At the same time, a spate of deliberately timed clips on YouTube was spreading fake news that Musk was giving away free dogecoins. As many as half-a-billion of them. All you had to do was send him real crypto (presumably bitcoin) in whatever amount you wanted, and he would reimburse you with twice as much in dogecoin.

The Big Crypto Giveaway Re-Run

What’s amazing is that the same stunt that has been used countless times before. So much so that you would have assumed that everyone had heard of it by now and would have known to ignore it.

The Big Crypto Giveaway scam, like Musk himself, has generated a lot of publicity. Its most notable permutation was the Great Twitter Password Hack of 2020, which netted scammers the bitcoin equivalent of what was then $121,000. Among those whose Twitter accounts were hacked to publicize the scam were Barack Obama and Joe Biden, Bill Gates, Warren Buffet, Kanye West, and of course Elon Musk. Apple, CashApp, Wendy’s and Uber were among the firms whose accounts were successfully targeted.

This time, however, the Big Crypto Giveaway did much better. Estimates are that that the scammers may have walked away with the equivalent of $5 million.

Would You Buy the Brooklyn Bridge?

Typically, a scam runs out of steam once a critical mass of potential victims hears about it. Remember those Nigerian emails everyone was receiving a few decades back? When was the last time one popped into your inbox? The same with every other famous scam trope. Once upon a time an innovative con man named George C. Parker was selling the Brooklyn Bridge several times a day to gullible tourists and immigrants right off the boat. Eventually, enough tourists and aspiring immigrants heard about it and stopped buying it. It’s proof of Newton’s First Law of Motion: something that is in motion will remain in motion unless acted upon by an outside force. Publicity is an outside force.

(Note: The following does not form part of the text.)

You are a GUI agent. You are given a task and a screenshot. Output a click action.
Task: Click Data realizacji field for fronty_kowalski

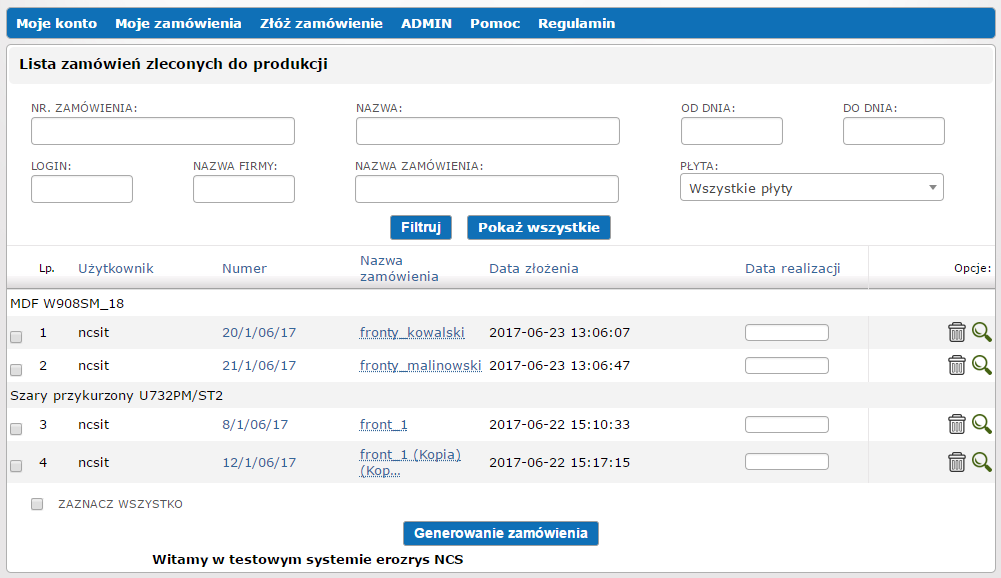pyautogui.click(x=786, y=333)
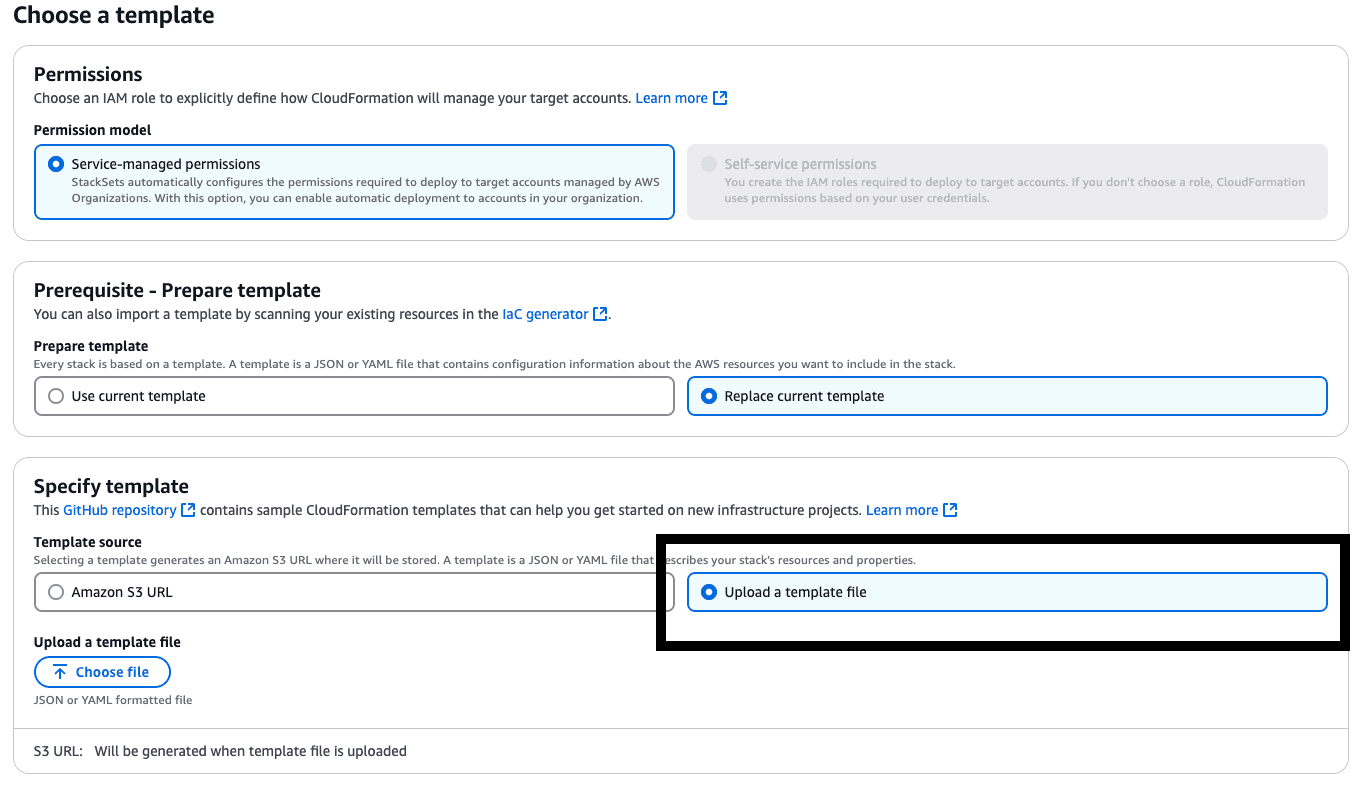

Nonetheless, there is something about cryptocurrency that suspends the laws of physics that otherwise govern scams (and the rest of the universe). And what explains it is not something mysterious like dark energy. It’s just that criminals always prey off of human vulnerabilities.  

According to the U.S. Federal Trade Commission, Americans lost more than $80 million in cryptocurrency investment scams between October 2020 and May 2021. That represents a humongous 1,000% increase in comparison to the same period just one year earlier.